## TASK DESCRIPTION
Reproduce the lines below word for word, omitting the pictures.

Interface element records
:::::

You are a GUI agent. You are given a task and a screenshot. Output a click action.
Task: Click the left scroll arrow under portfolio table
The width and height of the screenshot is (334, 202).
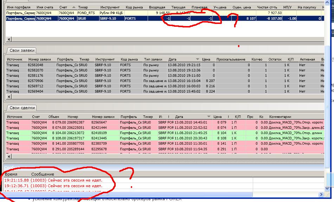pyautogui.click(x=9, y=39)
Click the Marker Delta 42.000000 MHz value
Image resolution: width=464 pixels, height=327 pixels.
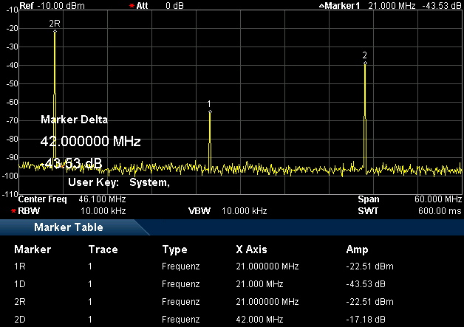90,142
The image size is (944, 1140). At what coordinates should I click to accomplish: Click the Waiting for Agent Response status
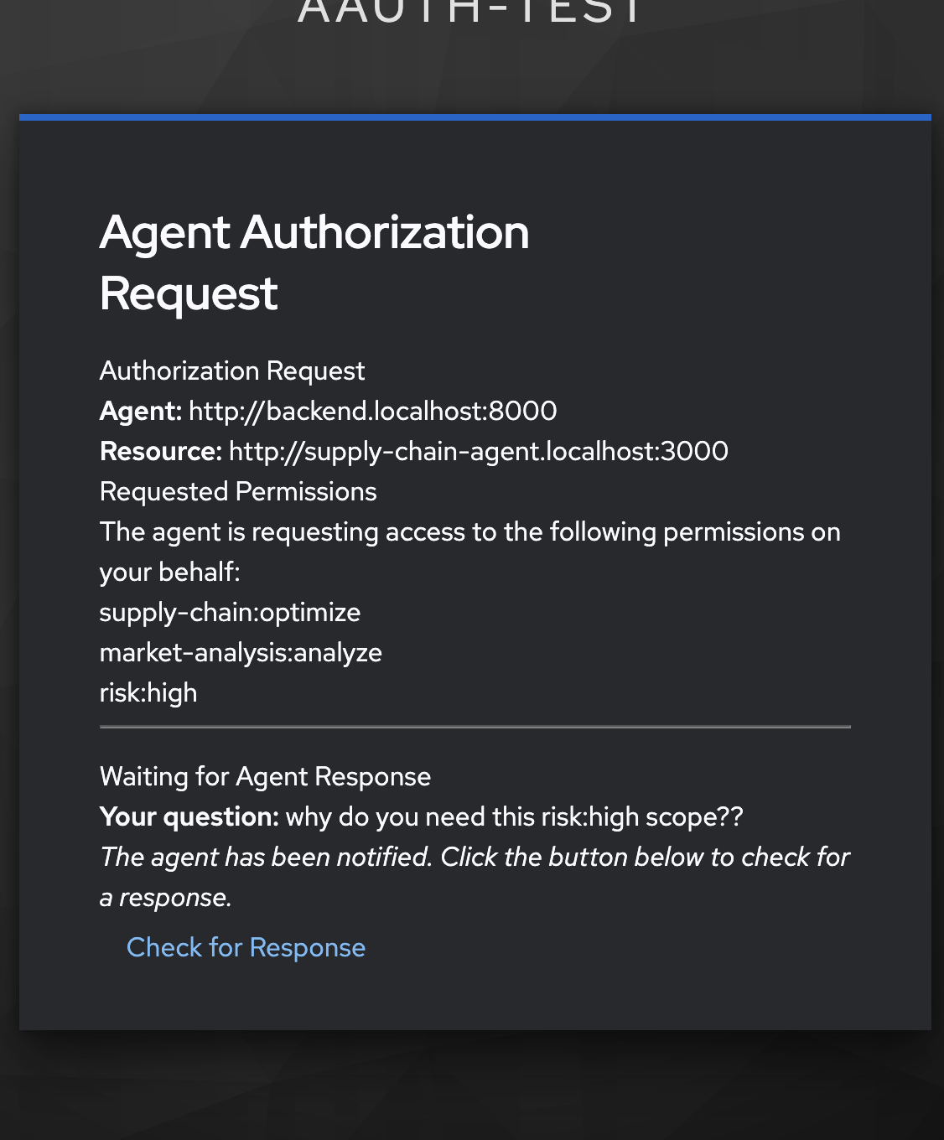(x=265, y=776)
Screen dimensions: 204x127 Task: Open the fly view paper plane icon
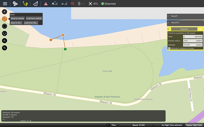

:::::

## RESPONSE TO THIS TASK
You are a GUI agent. You are given a task and a screenshot. Output a click action.
Task: Click the left scroll arrow under portfolio table
The width and height of the screenshot is (334, 202).
pyautogui.click(x=9, y=39)
Click the Marker Delta 42.000000 MHz value
Image resolution: width=464 pixels, height=327 pixels.
90,142
The image size is (944, 1140). At what coordinates should I click to accomplish: Click the Waiting for Agent Response status
(x=265, y=776)
Screen dimensions: 204x127 Task: Open the fly view paper plane icon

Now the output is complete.